Perea (Περαία) heette ten tijde van het NT het gebied
van de oostjordaanse stammen.
Het substantief P. komt in de LXX niet voor, in
het NT alleen als variant in Le 6,17 (vgl. latijn trans
fretum); in plaats daarvan gebruikt men de omschrijving
πέραν τοῦ Ἰορδάνου (Mt4,25; Jo 1,28),
die correspondeert met het hebreeuwse 'eber hajjarden
(Js9,l). Volgens Jos. (Bell. 3, 46v) omvatte P.
een gebied dat zich uitstrekte van Machaerus tot
aan Pella op de oostelijke oever van de Jordaan.
In het begin van de Makkabeeëntijd was de bevolking
nog overwegend niet-joods. Judas de Makkabeeër
bracht alle Joden van Gilead over naar Judea
(IM 5,45). Eerst Alexander Janneüs veroverde het
gebied en Augustus benoemde Pheroras, de broer
van Herodes, tot tetrarch (Jos. Bell. 1, 483).

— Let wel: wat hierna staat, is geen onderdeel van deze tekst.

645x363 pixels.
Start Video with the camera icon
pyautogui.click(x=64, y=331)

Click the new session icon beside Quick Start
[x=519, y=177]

Vanaf
4 vC tot 39 nC was Herodes Antipas tetrarch
van Galilea en P. Hij vergrootte Betharamphtha
(tell er-rame), dat hij Julias of Livias noemde (Jos.
Ant. 18, 27; Bell. 2, 168). Johannes de Doper moet
in P. gewerkt hebben, want Antipas liet hem gevangennemen
en doden. Na de dood van Herodes
Agrippa II werd het een onderdeel van de provincie
Syria Palaestina.
Lit. Abel 2, ch. 7. Schürer register s.v.